Thanks for the additional context.

For future reference, I’ll add more details discussed in the community slack (we lose the story there, and it’s not easily searchable).

I have a k6 test script that I’m running on Blazemeter, however I’m seeing the iterations being interrupted when running high loads (for example 200 concurrent users) on Blazemeter. I’m trying to pinpoint whether the issue is coming from the script or not, mainly with the configuration that I’m testing with.

Following: https://www.blazemeter.com/blog/k6-load-testing

I tried to replicate from my laptop a few times (installed taurus cli aswell) and I don’t see the test runs interrupted

I was in conversations with Blazemeter support and we’ve hit at a dead end at the moment. They said that everything looks fine from their end and they were asking me to check the test script. Just wondering whether there would a be a (code) reason as to why tests could get interrupted

At first glance from the results, the latency (http_req_duration ) you get when executing via Blazemeter is way higher than locally.

A couple of additional questions to see if we can help you pinpoint this issue:

  • Can you share the Options? How do you define the scenarios, and do you have any thresholds defined?
  • What version of k6 are you running locally and on Blazemeter? Is it the latest and the same?

Cheers!

Hi @sherrylenegauci

Since you mentioned on Slack you have a different version on your local Mac, and where you run Blazemeter, if you want to make sure this is not related, you could try two things:

  • The easiest, probably, if you have Docker installed in your Mac, is to run the docker image with the test docker run --rm -i grafana/k6:0.45.0 run - <test.js. If the test has some environment variables, you might need to mount the volume and run the test from that volume, so those are also included in the run. E.g. docker run --rm -i -v "${PWD}:/tests" grafana/k6:0.45.0 run /tests/test.js.
  • You can use the trick described in How To Install Older Versions of Homebrew Packages - Nelson Figueroa, as I did, to download a version of k6 (I was able to find 0.45.1 in https://github.com/chenrui333/homebrew-core/blob/bump-k6-0.45.1/Formula/k6.rb). That’s probably a bit more cumbersome. If you have Docker, it’s easier to run with Docker to test with a concrete version.

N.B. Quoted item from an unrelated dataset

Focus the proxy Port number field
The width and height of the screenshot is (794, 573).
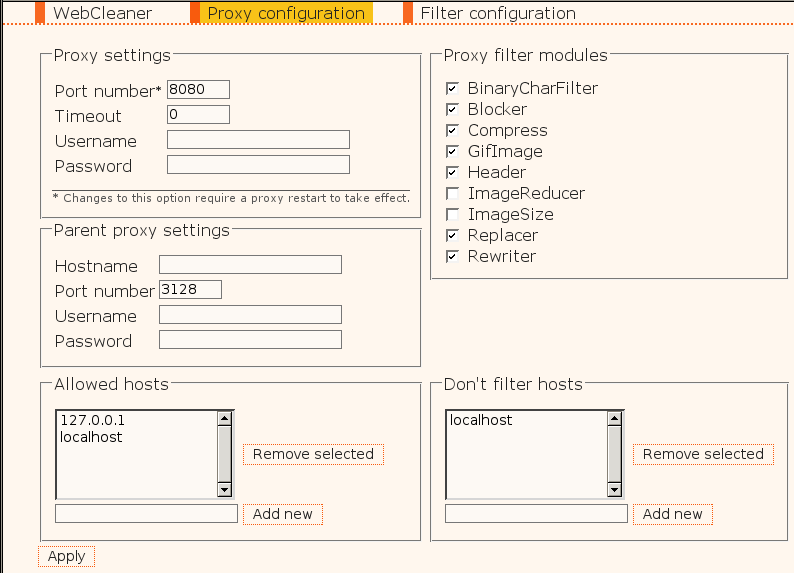pos(198,90)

That said, based on the output from both executions, where you have plenty of dropped iterations when running with Blazemeter, I would look that way. What executors are you running? What are the Options you define in the test? Why is the latency of the endpoint under test higher when run from Blazemeter, compared to local, is it caused by the network, or do you also see higher response times in the endpoint depending on the test run origin?

Cheers!

Hi @eyeveebee

Thanks so much for the information.

Yes I have noticed that the latency from the Blazemeter test run is significantly higher. I think this may be because the tests are run on an AWS server and the requests are routed a little differently. That has been the feedback from the Blazemeter team.

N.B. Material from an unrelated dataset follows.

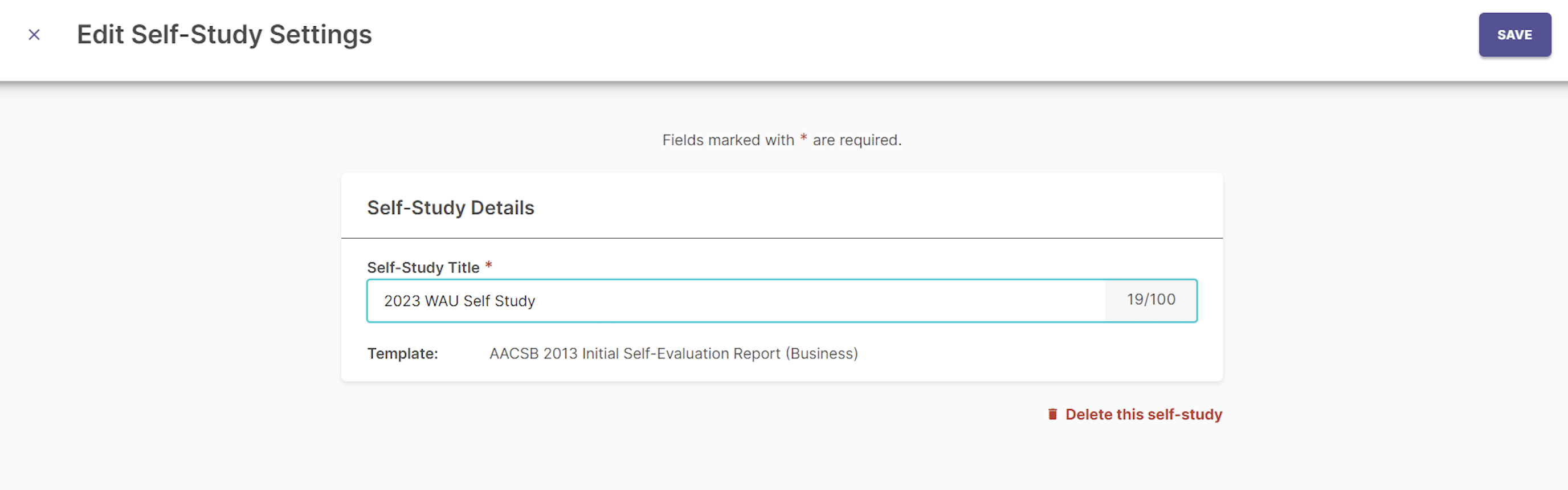Click the required fields notice text
This screenshot has height=490, width=1568.
pos(782,140)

I do have some configurations set as part of a .yml file. Unfortunately, I cannot set options within the script itself as Blazemeter doesn’t seem to be able to interpret them and throws some warnings.

execution:
  - executor: k6
    concurrency: 200
    ramp-up: 30s #5-15% ramp up of hold-for value
    hold-for: 3m #duration of test
    throughput: 2 #rps
    steps: 1
    scenario: hhh-api-dev
    locations:
      eu-west-2: 1

The tresholds defined at the moment are the below:

reporting:
  - module: passfail
    criteria:
      - fail>7%
      - subject: p95
        condition: '>' 
        threshold: 5s
        stop: false

I confirmed that the k6 package version is the same on my machine aswell as the server executing the tests.

Hi @sherrylenegauci

Thanks for sharing the configuration. I guess Blazemeter chooses the scenario to execute, and we can’t be sure which one it uses. I guess it’s using a Ramping VUs executor under the hood, though we don’t know how they map the Blazemeter configuration to k6.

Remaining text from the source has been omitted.